(Reading passage):
So sorry to hear about this blow.  What I will say is the situation changes all the time so please don't give up hope, you will make someone a great mummy and I am sure your time will come.

A year will come around quicker than you think if you stay with your LA and at least then you haven;t shut the door completely, just left it ajar for a while.

I truly hope the situation changes for you and that you can realise your dream.

Much love
Karen x


----------



## fiona1 (Feb 2, 2005)

Lou - You sent me a lovely post on the ARGC thread, thank you.

I truely wish you and your husband all the best for the future. We looked into intercountry adoption. It's costly but may just be something to consider.

What ever you do, be happy

Fiona


----------



## magenta (Nov 2, 2004)

no words...just hugs 

We waited 6 months for a prep course with a vol org (we were supposed to be 8months but got a space on the one before). those months flew past...so don't turn down any place just yet...you never know where you will be in a year and if that place might be just what you want.

in the meantime...know that we are all here for you and love you.

Magenta xx


----------



## Clare_S (Aug 9, 2003)

Lou

You have done nothing to deserve it, this is another case of life being a sh*t

Nothing I can say is going to make it better but I am thinking of you

Clare


----------



## Pooh bears mummy (Jul 11, 2004)

(Stored data):
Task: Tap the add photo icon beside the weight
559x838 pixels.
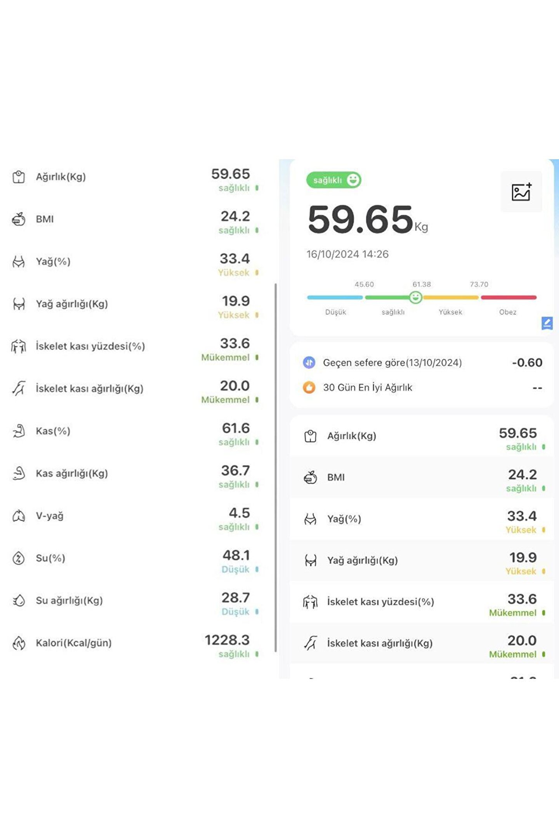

(Requirements):
• 1. Return the part of the forum thread starting at "## magenta (Nov" and ending at "and love you.".
• 2. In the forum thread, how long did magenta wait for a prep course with a voluntary organization?

(Written answers):
• 1.
## magenta (Nov 2, 2004)

no words...just hugs 

We waited 6 months for a prep course with a vol org (we were supposed to be 8months but got a space on the one before). those months flew past...so don't turn down any place just yet...you never know where you will be in a year and if that place might be just what you want.

in the meantime...know that we are all here for you and love you.

• 2. Six months.